News & Views item - May 2006

 

 

ANU Vice-Chancellor Declares RQF Flawed Beyond Resuscitation. (May 5, 2006)

   

ANU Vice-Chancellor Ian Chubb

    At a recent postgraduate research conference in Glenelg, South Australia, the Australian National University's Vice-Chancellor, Ian Chubb told delegates the federal Government's proposed research quality framework (RQF) is so flawed it cannot be relied on to prudently redistribute resources away from universities with poor research performance.

 

Nevertheless, The Australian reports that Professor Chubb warned that Australia must move quickly to address research quality or risk becoming a backwater.

 

In an interview with The Australian he said, "We can't simply keep rearranging the deckchairs when the iceberg looms ahead; funding should flow to where the quality is found." He questioned whether universities should be funded at the same rate for each place and discipline whether or not they conducted research in the discipline, saying, "The levelling out that follows, the lack of serious questioning of educational and research standards, the extra cost burden imposed by research success, all compromise Australia's capacity to prepare for the uncertainties of the future."

 

And he told delegates at the conference, "We have to change course," but made it clear than he seriously questioned whether the RQF as it stood could effect such a change and certainly not without additional funding.

 

As reported by The Australian "Professor Chubb said the RQF, properly designed, could redirect money and student places to the most active research universities.

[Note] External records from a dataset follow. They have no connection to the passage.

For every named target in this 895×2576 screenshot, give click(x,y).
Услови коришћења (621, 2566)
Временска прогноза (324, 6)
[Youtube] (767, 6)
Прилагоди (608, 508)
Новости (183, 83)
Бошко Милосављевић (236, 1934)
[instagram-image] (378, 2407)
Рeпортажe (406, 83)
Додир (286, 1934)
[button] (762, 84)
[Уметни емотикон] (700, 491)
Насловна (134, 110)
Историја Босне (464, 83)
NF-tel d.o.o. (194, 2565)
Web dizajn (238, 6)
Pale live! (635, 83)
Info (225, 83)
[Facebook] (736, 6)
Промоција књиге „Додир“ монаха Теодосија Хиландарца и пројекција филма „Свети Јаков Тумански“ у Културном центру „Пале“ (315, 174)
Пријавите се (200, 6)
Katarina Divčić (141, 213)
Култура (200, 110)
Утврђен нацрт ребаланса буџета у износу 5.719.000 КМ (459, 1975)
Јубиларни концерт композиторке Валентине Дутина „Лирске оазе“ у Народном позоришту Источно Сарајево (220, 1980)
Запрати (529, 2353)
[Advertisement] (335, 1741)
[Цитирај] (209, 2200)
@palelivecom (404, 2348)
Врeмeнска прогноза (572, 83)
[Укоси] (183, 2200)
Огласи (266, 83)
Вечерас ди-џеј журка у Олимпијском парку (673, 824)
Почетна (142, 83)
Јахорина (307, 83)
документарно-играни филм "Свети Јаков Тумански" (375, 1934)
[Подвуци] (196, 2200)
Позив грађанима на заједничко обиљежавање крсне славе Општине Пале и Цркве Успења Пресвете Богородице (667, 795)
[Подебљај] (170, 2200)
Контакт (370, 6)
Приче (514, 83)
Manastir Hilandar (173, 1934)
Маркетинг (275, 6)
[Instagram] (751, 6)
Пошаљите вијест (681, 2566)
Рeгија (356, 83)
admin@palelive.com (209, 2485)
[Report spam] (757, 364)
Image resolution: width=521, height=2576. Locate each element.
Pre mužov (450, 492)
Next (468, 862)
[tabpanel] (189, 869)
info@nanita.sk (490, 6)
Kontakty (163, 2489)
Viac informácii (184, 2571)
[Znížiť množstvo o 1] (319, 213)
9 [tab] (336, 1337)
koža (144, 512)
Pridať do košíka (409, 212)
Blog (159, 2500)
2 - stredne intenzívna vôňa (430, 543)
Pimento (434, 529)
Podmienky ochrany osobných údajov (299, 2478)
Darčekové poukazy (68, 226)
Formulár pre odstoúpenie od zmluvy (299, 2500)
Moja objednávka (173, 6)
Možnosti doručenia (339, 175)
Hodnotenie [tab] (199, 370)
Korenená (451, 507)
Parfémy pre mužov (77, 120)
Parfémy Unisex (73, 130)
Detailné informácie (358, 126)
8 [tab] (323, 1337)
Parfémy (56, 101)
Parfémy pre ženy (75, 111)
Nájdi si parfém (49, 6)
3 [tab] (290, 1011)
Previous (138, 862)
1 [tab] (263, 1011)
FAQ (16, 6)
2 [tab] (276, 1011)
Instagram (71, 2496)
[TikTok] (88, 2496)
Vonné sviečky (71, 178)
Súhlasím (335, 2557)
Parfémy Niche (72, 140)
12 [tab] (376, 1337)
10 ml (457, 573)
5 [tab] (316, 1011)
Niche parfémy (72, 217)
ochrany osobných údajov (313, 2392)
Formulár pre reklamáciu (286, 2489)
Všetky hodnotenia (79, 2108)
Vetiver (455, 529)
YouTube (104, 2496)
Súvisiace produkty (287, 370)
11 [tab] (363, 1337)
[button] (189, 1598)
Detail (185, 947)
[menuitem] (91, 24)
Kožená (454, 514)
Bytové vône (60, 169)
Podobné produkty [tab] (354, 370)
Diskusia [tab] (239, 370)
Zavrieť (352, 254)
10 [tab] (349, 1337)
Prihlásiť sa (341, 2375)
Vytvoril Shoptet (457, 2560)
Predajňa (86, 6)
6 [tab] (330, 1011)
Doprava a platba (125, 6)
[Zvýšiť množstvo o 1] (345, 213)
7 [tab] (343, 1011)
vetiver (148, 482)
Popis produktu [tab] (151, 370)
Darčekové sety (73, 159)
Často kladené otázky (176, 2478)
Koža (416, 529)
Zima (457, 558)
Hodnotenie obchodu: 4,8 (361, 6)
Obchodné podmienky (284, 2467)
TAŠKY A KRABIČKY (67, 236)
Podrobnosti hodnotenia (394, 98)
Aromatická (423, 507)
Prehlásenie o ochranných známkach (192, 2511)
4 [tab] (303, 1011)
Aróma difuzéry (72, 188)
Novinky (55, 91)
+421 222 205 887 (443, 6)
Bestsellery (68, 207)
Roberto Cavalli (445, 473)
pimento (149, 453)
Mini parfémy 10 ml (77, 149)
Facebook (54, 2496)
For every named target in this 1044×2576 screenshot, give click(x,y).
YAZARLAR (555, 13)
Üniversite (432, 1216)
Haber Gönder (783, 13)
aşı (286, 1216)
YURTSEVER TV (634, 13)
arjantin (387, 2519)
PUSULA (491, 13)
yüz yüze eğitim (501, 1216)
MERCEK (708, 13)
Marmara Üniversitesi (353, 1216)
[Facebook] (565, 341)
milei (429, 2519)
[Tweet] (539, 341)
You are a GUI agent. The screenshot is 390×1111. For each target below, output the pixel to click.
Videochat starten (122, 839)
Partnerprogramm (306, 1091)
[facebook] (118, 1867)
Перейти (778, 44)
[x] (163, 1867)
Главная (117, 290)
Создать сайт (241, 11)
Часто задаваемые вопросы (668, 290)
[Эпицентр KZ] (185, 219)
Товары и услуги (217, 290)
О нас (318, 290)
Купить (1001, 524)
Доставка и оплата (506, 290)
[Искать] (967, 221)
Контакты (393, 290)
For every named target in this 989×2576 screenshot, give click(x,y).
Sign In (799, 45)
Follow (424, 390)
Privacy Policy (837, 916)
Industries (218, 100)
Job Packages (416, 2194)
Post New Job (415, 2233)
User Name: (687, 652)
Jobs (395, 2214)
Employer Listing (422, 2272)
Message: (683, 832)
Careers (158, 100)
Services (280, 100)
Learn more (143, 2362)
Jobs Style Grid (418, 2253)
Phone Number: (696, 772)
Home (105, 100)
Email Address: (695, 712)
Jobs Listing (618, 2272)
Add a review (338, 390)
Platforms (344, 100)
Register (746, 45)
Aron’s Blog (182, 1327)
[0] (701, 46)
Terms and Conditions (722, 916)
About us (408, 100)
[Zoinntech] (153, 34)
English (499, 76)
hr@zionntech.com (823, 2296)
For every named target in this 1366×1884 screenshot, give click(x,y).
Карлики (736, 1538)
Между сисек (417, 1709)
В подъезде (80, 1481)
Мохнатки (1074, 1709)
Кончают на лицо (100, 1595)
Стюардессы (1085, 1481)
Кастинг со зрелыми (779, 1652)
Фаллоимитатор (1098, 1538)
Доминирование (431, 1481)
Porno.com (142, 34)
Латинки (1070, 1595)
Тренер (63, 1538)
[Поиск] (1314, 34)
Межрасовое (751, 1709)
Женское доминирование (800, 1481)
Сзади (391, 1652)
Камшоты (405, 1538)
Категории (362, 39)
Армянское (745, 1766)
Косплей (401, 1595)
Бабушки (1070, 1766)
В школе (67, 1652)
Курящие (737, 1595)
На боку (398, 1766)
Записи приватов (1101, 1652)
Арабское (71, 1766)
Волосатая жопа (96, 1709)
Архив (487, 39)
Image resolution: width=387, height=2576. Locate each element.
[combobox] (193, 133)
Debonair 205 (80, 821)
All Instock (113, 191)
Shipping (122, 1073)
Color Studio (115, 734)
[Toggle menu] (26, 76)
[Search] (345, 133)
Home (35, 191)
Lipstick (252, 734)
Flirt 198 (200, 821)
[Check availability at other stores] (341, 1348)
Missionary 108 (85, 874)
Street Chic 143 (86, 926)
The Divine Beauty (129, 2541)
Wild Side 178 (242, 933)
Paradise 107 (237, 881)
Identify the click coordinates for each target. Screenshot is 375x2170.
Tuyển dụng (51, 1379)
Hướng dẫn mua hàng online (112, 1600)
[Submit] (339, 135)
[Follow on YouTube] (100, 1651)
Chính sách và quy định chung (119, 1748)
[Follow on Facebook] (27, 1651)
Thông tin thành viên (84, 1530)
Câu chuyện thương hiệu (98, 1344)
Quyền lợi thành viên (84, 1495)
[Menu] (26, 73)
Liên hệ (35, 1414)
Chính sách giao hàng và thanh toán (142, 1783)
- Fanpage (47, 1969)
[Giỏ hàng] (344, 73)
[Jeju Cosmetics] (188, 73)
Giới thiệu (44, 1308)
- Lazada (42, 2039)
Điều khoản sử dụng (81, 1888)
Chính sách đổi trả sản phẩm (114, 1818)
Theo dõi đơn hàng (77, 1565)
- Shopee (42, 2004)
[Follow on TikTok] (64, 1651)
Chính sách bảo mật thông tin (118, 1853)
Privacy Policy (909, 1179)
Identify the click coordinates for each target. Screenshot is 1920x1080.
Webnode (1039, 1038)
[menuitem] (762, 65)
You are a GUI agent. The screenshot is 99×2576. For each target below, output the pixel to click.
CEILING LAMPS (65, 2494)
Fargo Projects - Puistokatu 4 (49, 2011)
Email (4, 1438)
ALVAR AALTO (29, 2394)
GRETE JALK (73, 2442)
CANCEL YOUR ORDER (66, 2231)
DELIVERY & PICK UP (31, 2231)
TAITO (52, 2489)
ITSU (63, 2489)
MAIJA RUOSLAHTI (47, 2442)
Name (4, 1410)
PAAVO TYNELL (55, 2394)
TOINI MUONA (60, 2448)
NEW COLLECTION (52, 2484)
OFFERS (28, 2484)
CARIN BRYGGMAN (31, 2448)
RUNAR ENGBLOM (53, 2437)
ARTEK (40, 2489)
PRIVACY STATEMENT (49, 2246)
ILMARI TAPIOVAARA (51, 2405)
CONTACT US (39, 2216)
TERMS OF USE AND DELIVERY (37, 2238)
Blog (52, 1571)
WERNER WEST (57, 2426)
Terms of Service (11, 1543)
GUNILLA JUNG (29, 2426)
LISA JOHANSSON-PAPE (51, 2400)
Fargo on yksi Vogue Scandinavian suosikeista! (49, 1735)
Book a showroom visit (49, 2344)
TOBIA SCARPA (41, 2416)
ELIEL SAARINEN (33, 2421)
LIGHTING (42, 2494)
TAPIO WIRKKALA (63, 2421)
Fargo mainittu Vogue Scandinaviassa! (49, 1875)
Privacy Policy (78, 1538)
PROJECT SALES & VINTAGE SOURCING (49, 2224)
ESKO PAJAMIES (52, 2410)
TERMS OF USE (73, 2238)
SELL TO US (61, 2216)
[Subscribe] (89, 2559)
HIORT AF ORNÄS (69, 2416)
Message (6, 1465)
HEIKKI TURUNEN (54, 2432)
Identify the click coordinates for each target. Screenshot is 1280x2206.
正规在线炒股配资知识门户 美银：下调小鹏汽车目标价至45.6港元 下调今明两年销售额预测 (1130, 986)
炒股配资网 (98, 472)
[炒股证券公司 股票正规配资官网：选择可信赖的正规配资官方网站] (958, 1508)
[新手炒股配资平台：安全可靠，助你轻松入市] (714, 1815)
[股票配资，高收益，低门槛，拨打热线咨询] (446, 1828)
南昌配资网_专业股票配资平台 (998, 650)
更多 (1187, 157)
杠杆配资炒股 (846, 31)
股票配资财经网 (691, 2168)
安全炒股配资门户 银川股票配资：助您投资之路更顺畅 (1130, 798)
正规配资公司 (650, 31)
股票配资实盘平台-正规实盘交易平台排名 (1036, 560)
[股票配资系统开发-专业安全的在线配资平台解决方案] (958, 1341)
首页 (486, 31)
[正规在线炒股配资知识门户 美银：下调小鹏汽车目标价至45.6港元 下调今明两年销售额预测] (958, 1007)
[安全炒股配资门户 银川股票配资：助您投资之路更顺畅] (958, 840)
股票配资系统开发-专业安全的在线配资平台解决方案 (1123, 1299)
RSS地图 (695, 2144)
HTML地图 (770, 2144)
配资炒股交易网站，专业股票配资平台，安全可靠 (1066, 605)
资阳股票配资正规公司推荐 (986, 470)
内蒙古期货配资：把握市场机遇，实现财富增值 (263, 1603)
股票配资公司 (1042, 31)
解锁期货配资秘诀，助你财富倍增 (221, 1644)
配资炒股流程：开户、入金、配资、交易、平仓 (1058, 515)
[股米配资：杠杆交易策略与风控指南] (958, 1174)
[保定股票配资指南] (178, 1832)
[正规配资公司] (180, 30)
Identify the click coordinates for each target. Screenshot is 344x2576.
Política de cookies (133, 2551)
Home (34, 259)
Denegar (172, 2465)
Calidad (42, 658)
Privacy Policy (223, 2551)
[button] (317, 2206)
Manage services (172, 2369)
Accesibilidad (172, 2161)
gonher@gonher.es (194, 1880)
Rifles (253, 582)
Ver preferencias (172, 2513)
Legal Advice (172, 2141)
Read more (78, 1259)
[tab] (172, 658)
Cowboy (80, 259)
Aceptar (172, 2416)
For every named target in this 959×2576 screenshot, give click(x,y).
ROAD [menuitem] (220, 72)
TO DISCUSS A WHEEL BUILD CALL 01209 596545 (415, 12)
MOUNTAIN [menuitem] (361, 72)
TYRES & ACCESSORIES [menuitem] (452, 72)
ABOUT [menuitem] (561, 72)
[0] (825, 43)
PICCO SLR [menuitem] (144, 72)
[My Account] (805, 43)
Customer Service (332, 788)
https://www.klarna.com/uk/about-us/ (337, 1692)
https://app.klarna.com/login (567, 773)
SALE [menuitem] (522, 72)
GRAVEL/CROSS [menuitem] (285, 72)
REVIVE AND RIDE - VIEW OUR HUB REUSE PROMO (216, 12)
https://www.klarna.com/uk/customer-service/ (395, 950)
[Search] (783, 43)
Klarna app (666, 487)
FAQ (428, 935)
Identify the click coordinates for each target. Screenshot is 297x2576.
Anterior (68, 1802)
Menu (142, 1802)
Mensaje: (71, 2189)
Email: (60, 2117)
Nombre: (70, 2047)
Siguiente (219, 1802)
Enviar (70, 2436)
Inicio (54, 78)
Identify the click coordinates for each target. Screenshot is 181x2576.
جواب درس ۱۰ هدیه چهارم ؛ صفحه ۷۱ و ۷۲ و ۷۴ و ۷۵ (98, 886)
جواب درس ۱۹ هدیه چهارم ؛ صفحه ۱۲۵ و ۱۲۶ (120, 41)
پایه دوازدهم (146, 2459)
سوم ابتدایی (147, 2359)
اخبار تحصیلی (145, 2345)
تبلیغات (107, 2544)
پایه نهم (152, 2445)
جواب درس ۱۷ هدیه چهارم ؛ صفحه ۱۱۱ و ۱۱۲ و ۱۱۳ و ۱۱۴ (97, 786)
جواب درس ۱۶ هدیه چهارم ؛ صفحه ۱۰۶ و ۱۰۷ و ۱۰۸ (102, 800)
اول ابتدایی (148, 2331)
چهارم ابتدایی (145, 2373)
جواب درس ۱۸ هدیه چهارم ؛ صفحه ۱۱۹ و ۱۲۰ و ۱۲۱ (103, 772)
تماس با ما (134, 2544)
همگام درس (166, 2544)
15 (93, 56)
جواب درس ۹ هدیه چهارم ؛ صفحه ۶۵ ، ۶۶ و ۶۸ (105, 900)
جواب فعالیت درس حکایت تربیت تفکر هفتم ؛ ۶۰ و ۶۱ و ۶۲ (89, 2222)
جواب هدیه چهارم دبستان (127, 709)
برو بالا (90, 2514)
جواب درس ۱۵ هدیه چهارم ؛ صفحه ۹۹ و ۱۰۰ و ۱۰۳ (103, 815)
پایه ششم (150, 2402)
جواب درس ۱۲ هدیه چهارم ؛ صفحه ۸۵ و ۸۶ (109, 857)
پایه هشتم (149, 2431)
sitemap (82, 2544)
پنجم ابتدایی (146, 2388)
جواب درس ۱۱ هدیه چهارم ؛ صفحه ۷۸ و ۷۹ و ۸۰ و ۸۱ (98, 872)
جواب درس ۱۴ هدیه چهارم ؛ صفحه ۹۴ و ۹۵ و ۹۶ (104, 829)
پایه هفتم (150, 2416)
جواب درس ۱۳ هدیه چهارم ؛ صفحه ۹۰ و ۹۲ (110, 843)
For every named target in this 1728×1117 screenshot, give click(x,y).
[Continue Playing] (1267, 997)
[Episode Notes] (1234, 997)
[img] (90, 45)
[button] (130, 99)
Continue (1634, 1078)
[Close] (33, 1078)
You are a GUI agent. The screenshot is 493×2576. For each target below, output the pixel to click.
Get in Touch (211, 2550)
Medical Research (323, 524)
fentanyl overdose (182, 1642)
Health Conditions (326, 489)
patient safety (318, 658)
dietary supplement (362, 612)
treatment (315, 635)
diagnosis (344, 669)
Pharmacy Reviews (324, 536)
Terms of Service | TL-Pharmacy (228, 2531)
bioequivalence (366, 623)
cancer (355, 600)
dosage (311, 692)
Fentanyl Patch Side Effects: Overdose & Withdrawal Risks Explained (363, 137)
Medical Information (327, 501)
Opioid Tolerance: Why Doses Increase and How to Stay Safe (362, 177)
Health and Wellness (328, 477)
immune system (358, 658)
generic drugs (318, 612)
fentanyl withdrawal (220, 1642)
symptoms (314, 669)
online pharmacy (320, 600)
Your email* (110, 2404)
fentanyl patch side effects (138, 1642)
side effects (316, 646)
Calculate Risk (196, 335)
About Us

This would undo that part of the Dawkins reforms that led to funds being clawed away from the pre-Dawkins universities to fund research in the new universities. 'So there is a lot at stake: for universities, for future HDR [higher degree by research] students, for the Government and, ultimately, for Australia.'"

 

Unfortunately left unanswered are the steps that need to be followed to transform the Australian tertiary educational/research sector into a high performance "organism".

 

Just for arguments sake, below are six point with which to open:

  1. Decide what are the appropriate number of research universities the nation should support as public institutions and where they should be located. For Australia perhaps it's 15 perhaps 20, but it's not 38 nor is it 8.

  2. There is a basic block grant support needed which should be progressively downsized as the overhead percentage for research grants is increased so as to meet the real costs defrayed by institutions supporting and administrating research grantees - If the government insists on short changing the system the way it's been doing, no matter how matters are manipulate, our research universities will remain under achieving. The block grant allows the university to have discretionary powers in assisting staff with, for example, funding for new promising research but whose proposers as yet have little in the way of a track record.

  3. Provide an outstanding peer review system which usefully seeks reviewers beyond the nation's borders.

  4. Awarding research funding on the basis of peer review and allowing for useful overhead percentages is essential. Stop being obsessed with top-down research prioritisation.

  5. Encourage collaboration's within and between institutions without press ganging.

  6. When it comes to major capital equipment, funding for its provision should be determined principally on a case by case basis on what are the best arguments made based on the quality of the research proposed and the ability of those proposing it to carry it out - and not on the basis of what the Federal Cabinet has decided are research priorities.

There's more but it's a beginning position.

 

Handing funding to the Group of Eight per se just because it is the Go8 is asking for trouble.  Spreading insufficient resources to keep the natives from getting too restless is an alternative stupidity.